I used to think that North and South American nations were practically isolated from each other due to a lack of long-distance seafaring technology and the Darién Gap making land travel between them extremely difficult.

Maize was domesticated in the Balsas River Valley of south-central Mexico. But somehow, it is commonly grown on the West coast of South America. According to a genetic study by Embrapa, corn cultivation was introduced in South America from Mexico, in two great waves: the first, more than 6000 years ago, spread through the Andes. Evidence of cultivation in Peru has been found dating to about 6700 years ago.
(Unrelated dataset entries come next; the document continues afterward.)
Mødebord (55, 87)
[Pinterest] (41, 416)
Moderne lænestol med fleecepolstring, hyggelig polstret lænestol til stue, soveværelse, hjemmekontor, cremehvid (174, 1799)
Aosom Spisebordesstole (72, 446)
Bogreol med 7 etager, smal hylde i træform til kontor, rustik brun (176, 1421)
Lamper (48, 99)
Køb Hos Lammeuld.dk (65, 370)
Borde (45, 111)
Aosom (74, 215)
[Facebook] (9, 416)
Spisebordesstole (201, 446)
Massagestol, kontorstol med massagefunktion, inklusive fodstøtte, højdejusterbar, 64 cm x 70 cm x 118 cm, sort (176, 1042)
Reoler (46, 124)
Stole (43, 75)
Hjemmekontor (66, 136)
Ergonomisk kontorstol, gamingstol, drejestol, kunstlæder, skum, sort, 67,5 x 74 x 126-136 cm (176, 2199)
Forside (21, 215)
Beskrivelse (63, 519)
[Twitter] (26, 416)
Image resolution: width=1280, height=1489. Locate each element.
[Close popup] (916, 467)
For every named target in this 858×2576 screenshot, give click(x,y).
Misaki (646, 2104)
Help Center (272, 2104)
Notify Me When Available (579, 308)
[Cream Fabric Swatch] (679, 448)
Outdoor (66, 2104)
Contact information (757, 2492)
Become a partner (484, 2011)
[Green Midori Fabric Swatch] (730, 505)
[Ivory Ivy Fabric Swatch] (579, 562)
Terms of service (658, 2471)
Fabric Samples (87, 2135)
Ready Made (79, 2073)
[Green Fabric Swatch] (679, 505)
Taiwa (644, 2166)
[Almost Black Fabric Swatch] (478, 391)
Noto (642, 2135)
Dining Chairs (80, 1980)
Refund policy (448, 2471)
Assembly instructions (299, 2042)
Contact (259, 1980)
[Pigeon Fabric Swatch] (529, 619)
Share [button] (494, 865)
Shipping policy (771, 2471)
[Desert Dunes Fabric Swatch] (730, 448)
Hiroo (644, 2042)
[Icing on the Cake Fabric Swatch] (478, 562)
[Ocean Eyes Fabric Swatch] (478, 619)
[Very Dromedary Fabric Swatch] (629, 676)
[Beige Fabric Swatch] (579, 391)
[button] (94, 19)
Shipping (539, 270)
The second wave, about 2000 years ago, through the lowlands of South America.

Meanwhile:

  • Cassava was domesticated in West-Central Brazil
  • Potato was domesticated by the in the region of modern-day Southern Peru and extreme Northwestern Bolivia
  • Neither of these crops spread to North America
  • Potato and Maize cultivation did not spread East of the Andes
  • Neither Potato, Cassava or Maize cultivation spread to the areas of modern-day Argentina and Uruguay

Considering how high-yielding Potato was, and how low-maintenance Cassava is, why wasn't there any incentive to bring them to North America, when the natives of North America were able to bring Maize to South America? Also, why didn't Potato and Maize cultivation spread East of the Andes even though Cassava cultivation was able to spread West of the Andes?